Umweltverbände wollen nicht an Endlagerkommission teilnehmen

Die Umweltverbände BUND, Robin Wood und Greenpeace wollen nicht an der Expertenkommission teilnehmen, die die Suche nach einem Atommüll-Endlager vorbereiten soll. Weitere Umweltorganisationen bräuchten noch Bedenkzeit, teilte der Deutsche Naturschutzring als Dachverband am Montag in Berlin mit. Das Gremium aus Politikern, Wissenschaftlern sowie Vertretern von Umweltverbänden, Kirchen, Gewerkschaften und der Wirtschaft soll bis Ende 2015 Kriterien für ein Endlager festlegen. Es soll sich im September konstituieren.

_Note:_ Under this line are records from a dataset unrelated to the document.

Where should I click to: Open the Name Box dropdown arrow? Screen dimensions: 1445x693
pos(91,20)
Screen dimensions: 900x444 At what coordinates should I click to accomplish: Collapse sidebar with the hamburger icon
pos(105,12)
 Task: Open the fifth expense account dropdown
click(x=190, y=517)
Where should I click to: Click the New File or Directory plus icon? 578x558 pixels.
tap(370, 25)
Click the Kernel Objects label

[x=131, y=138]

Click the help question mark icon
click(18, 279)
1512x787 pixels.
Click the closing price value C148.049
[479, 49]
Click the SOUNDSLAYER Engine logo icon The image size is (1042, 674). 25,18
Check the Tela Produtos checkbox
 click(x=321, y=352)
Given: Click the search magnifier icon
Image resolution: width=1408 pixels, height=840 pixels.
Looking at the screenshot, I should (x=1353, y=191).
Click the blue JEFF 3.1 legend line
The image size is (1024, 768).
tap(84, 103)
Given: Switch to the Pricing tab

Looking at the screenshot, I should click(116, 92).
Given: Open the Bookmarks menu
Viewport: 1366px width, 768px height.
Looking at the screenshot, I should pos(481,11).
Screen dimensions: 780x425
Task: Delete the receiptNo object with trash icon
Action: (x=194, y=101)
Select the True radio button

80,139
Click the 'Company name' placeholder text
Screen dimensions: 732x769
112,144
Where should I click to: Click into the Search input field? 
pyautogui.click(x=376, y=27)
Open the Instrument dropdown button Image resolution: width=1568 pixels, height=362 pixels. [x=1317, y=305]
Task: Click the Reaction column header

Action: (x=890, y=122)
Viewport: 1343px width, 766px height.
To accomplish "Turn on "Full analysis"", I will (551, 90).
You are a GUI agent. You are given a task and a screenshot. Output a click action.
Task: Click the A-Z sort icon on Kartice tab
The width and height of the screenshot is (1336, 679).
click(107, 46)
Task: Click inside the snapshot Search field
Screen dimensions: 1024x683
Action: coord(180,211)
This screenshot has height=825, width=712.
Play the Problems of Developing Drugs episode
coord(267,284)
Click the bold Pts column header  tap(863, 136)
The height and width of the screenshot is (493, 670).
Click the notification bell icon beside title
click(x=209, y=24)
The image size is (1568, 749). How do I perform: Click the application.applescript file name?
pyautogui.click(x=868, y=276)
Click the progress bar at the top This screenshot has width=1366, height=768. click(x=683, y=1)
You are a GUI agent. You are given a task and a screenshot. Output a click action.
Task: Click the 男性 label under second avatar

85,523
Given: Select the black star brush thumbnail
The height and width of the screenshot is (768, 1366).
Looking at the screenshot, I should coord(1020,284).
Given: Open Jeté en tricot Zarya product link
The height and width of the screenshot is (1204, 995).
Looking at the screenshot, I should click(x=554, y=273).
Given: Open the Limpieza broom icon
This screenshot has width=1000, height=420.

Der Deutsche Naturschutzring sei gebeten worden, bis zum 16. August zwei Vertreter von Umweltverbänden für das 33-köpfige Gremium zu benennen, hieß es. Die Kommission soll aus je acht Vertretern des Bundestages und des Bundesrates, acht Vertretern aus der Wissenschaft und je zwei Vertretern von Umweltverbänden, Kirchen, Gewerkschaften und aus der Wirtschaft bestehen. Die Evangelische Kirche in Deutschland (EKD) entsendet den hannoverschen Landesbischof Ralf Meister in das Gremium.

Der Bund für Umwelt und Naturschutz (BUND), Robin Wood und Greenpeace begründen ihre Absage mit mangelndem Vertrauen. Bürger und Verbände seien viel zu spät und viel zu wenig in den bisherigen Prozess eingebunden worden. "Von einem Neuanfang bei der Endlagersuche kann keine Rede sein", sagte der Energiereferent von Robin Wood, Dirk Seifert. Die Verbände wollten die Arbeit der Kommission von außen begleiten.

Sie kritisieren, dass Gorleben nicht aus dem Suchverfahren ausgeschlossen werden soll. "Gorleben wird durch das neue Gesetz im Nachhinein sogar legitimiert", warnte Wolfgang Ehmke von der Bürgerinitiative Umweltschutz Lüchow-Dannenberg.